Rita is complaining to her friends about her husband's extreme dedication to his new job. You see, Rita's husband has been jobless for quite a while. She tells her friends, "I appreciate the fact that at last he's found a new job, but I don't like him taking his work home and finishing it in our bedroom." "Why, what's his new job?" "He's an embalmer."
Happy Father's Day to a dad who was smart enough to teach me how to mow the lawn so he would't have to.
Julia began her job in a secondary school as a counselor and she was keen to help the pupils. One day during break-time she noticed a girl standing all by herself on one side of the playing field while the rest of the children were enjoying a game of soccer at the other end of the field. Julia approached and asked if she was all right. The girl said that she was. Some time later, however, Julia noticed that the girl was in exactly the same spot, still by herself. Going up to her again, she enquired, 'Would you like me to be your friend?' The girl hesitated, then said, 'Alright,' while looking at Julia with some suspicion. Feeling she was making progress, Julia then asked, 'Why are you standing here all alone?' 'Because,' the girl said with a large sigh, 'I'm the goalie!'
An accountant is walking along the beach (also, not the joke) and he finds an old lamp. He picks it up, rubs it and of course, a genie appears. The genie says "I am the most powerful genie that has ever lived. I can do great and wonderful things and I can grant you your dearest wish. But only one." Well, this accountant is a deeply caring individual. He pulls out a map of the Mediterranean area and says, "My dearest wish is that you solve the Arab-Israeli conflict in the Middle East." The genie strokes his beard and looks worried. "Oh dear, " he says , staring at the map. "That's a tough one. Those people have been fighting for eons. No one has been able to come up with a successful solution. I'm not sure if I could do any better. You should probably make another wish." The accountant is understanding and says, "All right. Listen, the IRS has asked me to re-design their 1040 form so that everyone can understand it. Can you help me with that?" There's a long silence and finally the genie says, "Let's have another look at that map."
Q: Why did the gay man get fired from his job at the sperm bank? A: Drinking on the job.

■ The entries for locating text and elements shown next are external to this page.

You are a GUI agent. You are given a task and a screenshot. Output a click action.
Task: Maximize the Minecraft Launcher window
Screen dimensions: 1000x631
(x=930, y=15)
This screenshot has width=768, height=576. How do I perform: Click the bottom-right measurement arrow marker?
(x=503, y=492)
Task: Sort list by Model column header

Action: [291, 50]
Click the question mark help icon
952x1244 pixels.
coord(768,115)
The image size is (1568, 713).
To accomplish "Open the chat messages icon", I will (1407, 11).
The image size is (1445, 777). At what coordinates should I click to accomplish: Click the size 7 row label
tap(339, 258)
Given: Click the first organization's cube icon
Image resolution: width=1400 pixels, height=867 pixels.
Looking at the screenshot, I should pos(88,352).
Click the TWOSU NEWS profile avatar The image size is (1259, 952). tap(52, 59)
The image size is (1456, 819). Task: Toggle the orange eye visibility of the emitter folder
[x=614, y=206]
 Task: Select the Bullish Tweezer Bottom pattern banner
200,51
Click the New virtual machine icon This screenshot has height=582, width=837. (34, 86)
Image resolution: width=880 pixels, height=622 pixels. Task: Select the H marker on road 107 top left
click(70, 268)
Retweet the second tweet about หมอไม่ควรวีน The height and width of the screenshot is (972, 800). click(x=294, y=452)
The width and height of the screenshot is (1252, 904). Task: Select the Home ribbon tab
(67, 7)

A man and wife were having argument about who should make the pot of tea in the morning. The wife told him that he should do it because he gets up first. The husband said that she was in charge of the cooking in the house, making it her job. The wife said that even the bible says that the man should do it. The husband told her to show him and if it did he would make it. She fetched the bible and opened up the new testament, showing him at the top of several pages that said "Hebrews".